Project Summary/Abstract
Glucocorticoid myopathy is the most common noninflammatory myopathy affecting ~60% of those with
elevated glucocorticoids. Glucocorticoid myopathy is diagnosed by muscle atrophy and weakness; however,
the myopathy includes other symptoms such as insulin resistance. The elderly are particularly vulnerable to the
myopathy as aged muscle is more sensitive to glucocorticoids, endogenous glucocorticoid levels are increased
more than 50% in the elderly, and therapeutic glucocorticoids that treat conditions like arthritis and cancer are
most prevalent in the elderly. While it is known that glucocorticoid myopathy is most prevalent in the elderly,
there are a lack of treatments to prevent the myopathy in this highly vulnerable population. Our recent
publication suggests resistance exercise could be an immediate way to protect aged muscle from
glucocorticoid myopathy. Specifically, we show that a bout of resistance exercise in young muscle reduces
nuclear translocation of the glucocorticoid receptor, a critical step in the process by which glucocorticoids
initiate myopathy. The ability of resistance exercise to blunt nuclear translocation by is particularly important for
the elderly because activation of the receptor induces a more severe myopathy in aged muscle. Also important
for the elderly population, we show that receptor translocation is reduced in the post exercise recovery period,
suggesting that a single bout of resistance exercise could have a lasting protective effect against
glucocorticoids. A muscle targeted approach like resistance exercise will also allow elderly patients taking
prescription glucocorticoids to keep getting therapeutic benefits of the hormone in non-muscle tissue (e.g.

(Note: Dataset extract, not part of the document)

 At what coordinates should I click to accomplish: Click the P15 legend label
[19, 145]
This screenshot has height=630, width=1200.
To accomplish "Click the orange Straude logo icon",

cancerous tumor). In extension of that work, our preliminary data show that a bout of resistance exercise can
prevent the glucocorticoid-induced change in the expression of some target genes, while others appear
resistant to the exercise stimulus. Because the elderly are so vulnerable to glucocorticoid myopathy, and
because glucocorticoids influence expression of up to 20% of the genome, it is important to understand the
capacity of resistance exercise to blunt the signals that initiate glucocorticoid myopathy in aged muscle so that
clinicians can clinicians more effectively treat these elderly patients. Thus, the objective of this proposal is to
define the therapeutic potential of resistance exercise to mitigate processes that initiate glucocorticoid
myopathy in aged skeletal muscle. SPECIFIC AIM 1 will Define the steps within the glucocorticoid receptor
activation process where resistance exercise imparts disruption in young and aged muscle. SPECIFIC AIM 2
will classify and characterize the glucocorticoid target genes in young and aged muscle based upon how a
bout of resistance exercise affects hormone-regulated gene expression. This pilot study will define the extent
to which resistance exercise can blunt the signals that initiate glucocorticoid myopathy in aged skeletal muscle.
These outcomes are significant because they will provide key information for clinicians to effectively use
resistance exercise as part of a comprehensive strategy to prevent glucocorticoid myopathy in the elderly.